Entrepreneurs rarely go into business thinking about how they might sell the enterprise one day. But as the business grows, there does come a time when owners start thinking about an exit strategy. They may have any one of several reasons for wanting to sell up. Some may have plans for a new business venture. Others may be closing in on retirement. Some people simply enjoy getting successful businesses up and running, but get less satisfaction out of the day-to-day running of them.
Having put so much hard work into the business, it seems logical that entrepreneurs would want to extract as much value as possible from a sale process. But that isn’t necessarily the case according to research from the accountant Moore Stephens – it warns that many entrepreneurs are limiting their potential to secure value because they feel uncomfortable with certain types of sale.
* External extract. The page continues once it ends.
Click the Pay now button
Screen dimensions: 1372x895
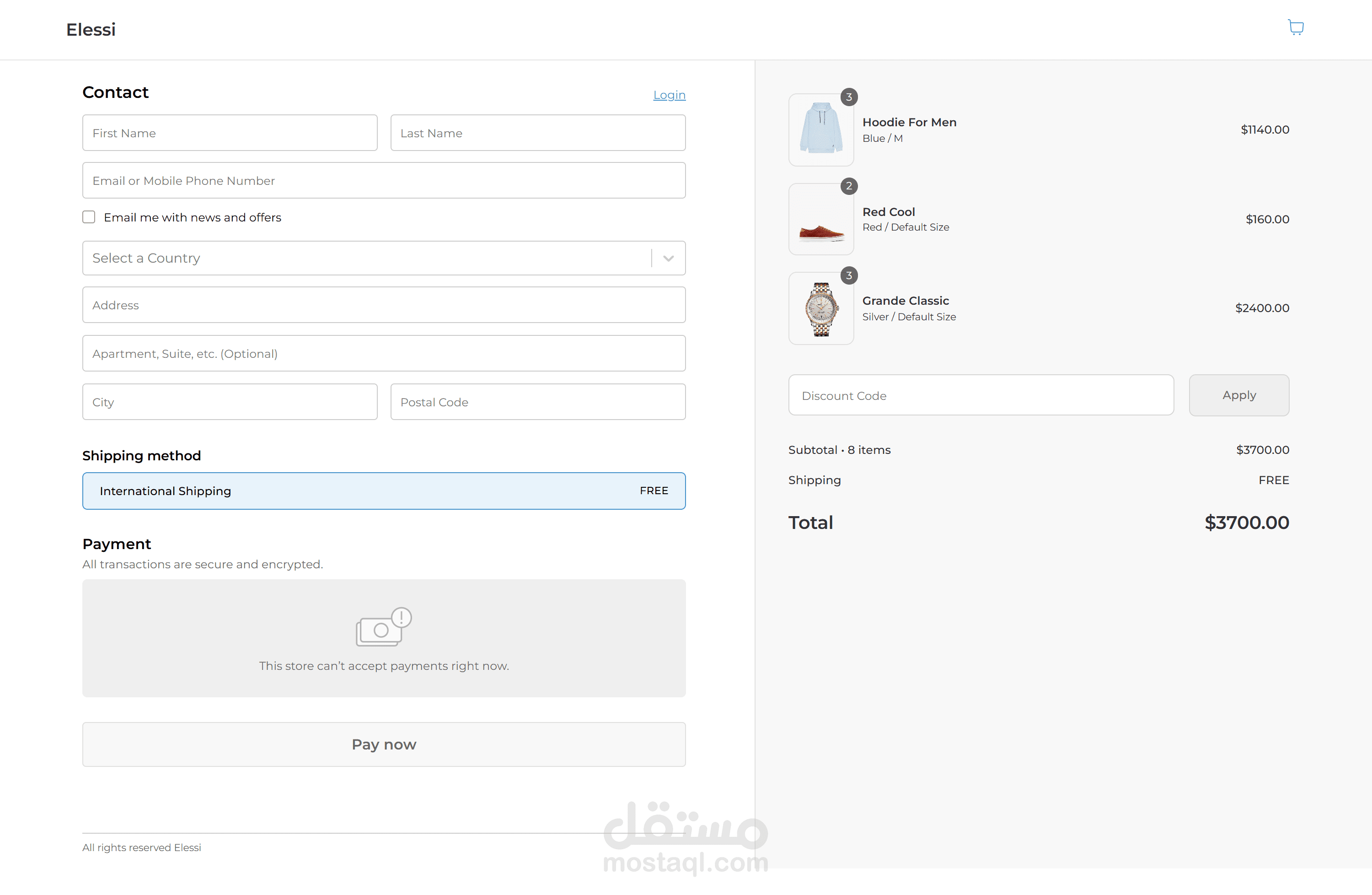click(x=383, y=744)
In fact, one in three owners of a small or medium-sized enterprise in the UK today is thinking about some form of exit over the next five years, Moore Stephens claims. But the accountant says many people have strong negative feelings about particular types of exit.
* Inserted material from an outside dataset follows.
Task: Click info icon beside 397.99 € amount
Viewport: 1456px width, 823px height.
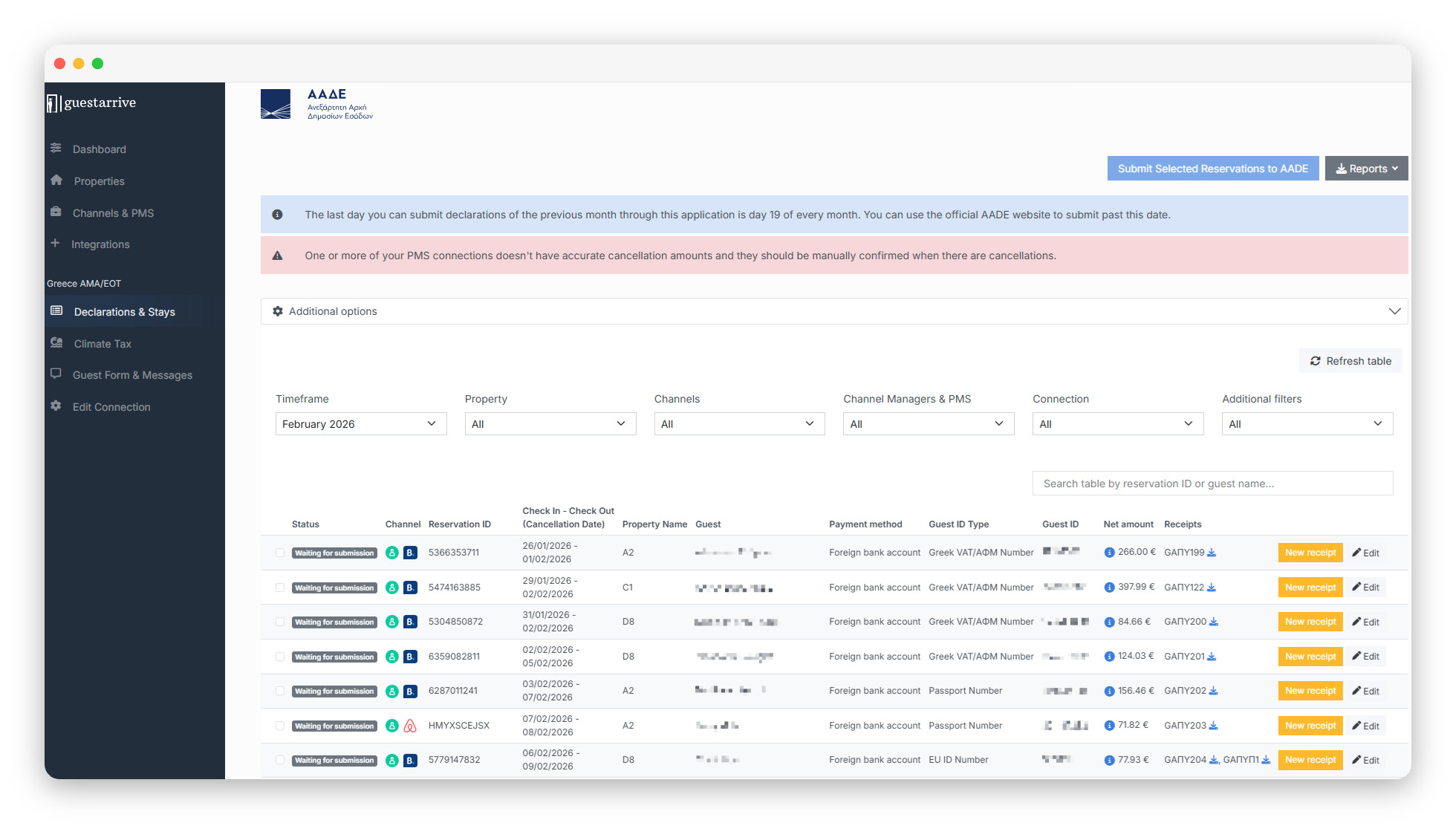Action: [x=1109, y=588]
“Business owners looking to exit in the medium term owe it to themselves to fully understand all the options in front of them when planning their exits,” says Debbie Clarke, head of M&A at Moore Stephens. “While options like a sale to private equity might suffer from a touch of prejudice in the minds of some, it can be the best way to realise a successful exit in some cases.”
In fact, Moore Stephens’ research found, a private equity sale is just one of several possible exits that business owners reject when thinking about a sale. These are the exit strategies that large percentages of entrepreneurs say they would never consider when exiting their business:
- Sell a minority stake: 89%
- Pass the business on to a family member: 72%
- Sell to someone outside the core market: 71%
- Sell to a private equity group: 68%
- Sell to an international competitor: 67%
- Sell to an individual investor: 59%
- Sell to the management team: 58%
- Sell to a UK competitor: 44%
Entrepreneurs may have all sorts of reasons for feeling this way. The idea of selling a minority stake, for example, sits uncomfortably with owners who fear loss of control or equity dilution. And while many entrepreneurs build businesses that could become family concerns, their children may not be interested in taking over – or not up to the job of doing so.
Often, entrepreneurs think they have the best interests of the business in mind – this may be why they don’t want to sell outside of the core market, say, or to a competitor. But it’s important that they learn to let go – while they’ll always be proud of the business they’ve built, once they exit, it’s someone else’s job to worry about the company.
“Only those who have properly prepared for the [exit] process are likely to attract purchasers willing to pay generous multiples,” adds Clarke. “Being flexible might well be the best way to secure the most profitable exit.”